UK Online Shoppers to Spend This Christmas!

 

Online spending will top £13bn for the first time this Christmas, according to Sage Pay.Sage Pay says the rise – equivalent to an 18% boost on last year’s spending of £11bn, as monitored by Sage Pay data – will come as Britons already start to look online ahead of Christmas spending – 2.7bn eBay searches using the term ‘Christmas’ were expected in August – and in a year that IMRG (Interactive Media in Retail Group) has forecast online retail will grow by 17%.

But the payment processing company warns that small and medium-sized retailers who have yet to move online will miss out on almost £88bn* in festive spending because they do not have an internet presence. At the moment, it says, only 10% of the UK’s small and medium sized businesses are online – and those who fail to join them could find that costly.
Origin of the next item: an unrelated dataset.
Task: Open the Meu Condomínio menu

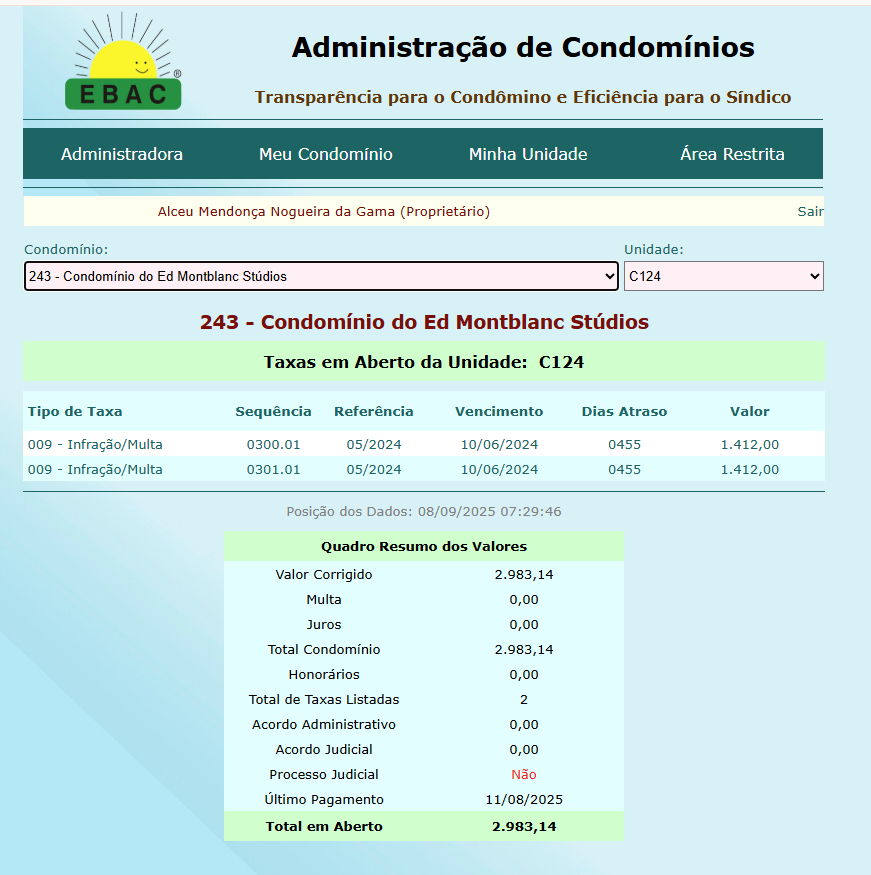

“With record online spending predicted for Christmas 2014, it’s never been more important for small businesses to be online,” said Simon Black, chief executive of Sage Pay. “Most larger retailers are already preparing themselves for Christmas, and if independent merchants want to capitalise on consumers’ confidence, they need to follow suit and begin preparing too.”

He said preparations should start by making sure website and payments systems were optimised ahead of Cyber Monday, in recent years the peak online trading day in the run up to Christmas and which this year is expected to fall on December 1.

Black added: “However, an alarming amount of UK SMBs are still not online. This will have a serious business impact not only for Christmas, but in the longer term as the exponential rise in online spending continues.”

• Earlier this month, Mintel researchers predicted that online spending would reach £4.7bn in December 2014, accounting for 13% of all retail sales, which it forecast would come to £36.5bn in total.

* Estimate based on an 18% year-on-year increase in transactions according to Sage Pay’s data on spending of £11 billion in 2013 to £13bn in 2014. Sage Pay’s data indicates SMBs make up 75% of the market, meaning UK SMBs are set to contribute to approximately £9.75bn of this. This was then used to calculate the amount lost by offline SMBs using a combination of the number of SMBs in the UK (4.9million according to the FSB) and those that are offline (1 in 10, or 490,000). 490k online businesses making £9.75bn = £19,898 per businesses on average. £19,898 multiplied by 4.4million (# of offline businesses) = £87.75bn.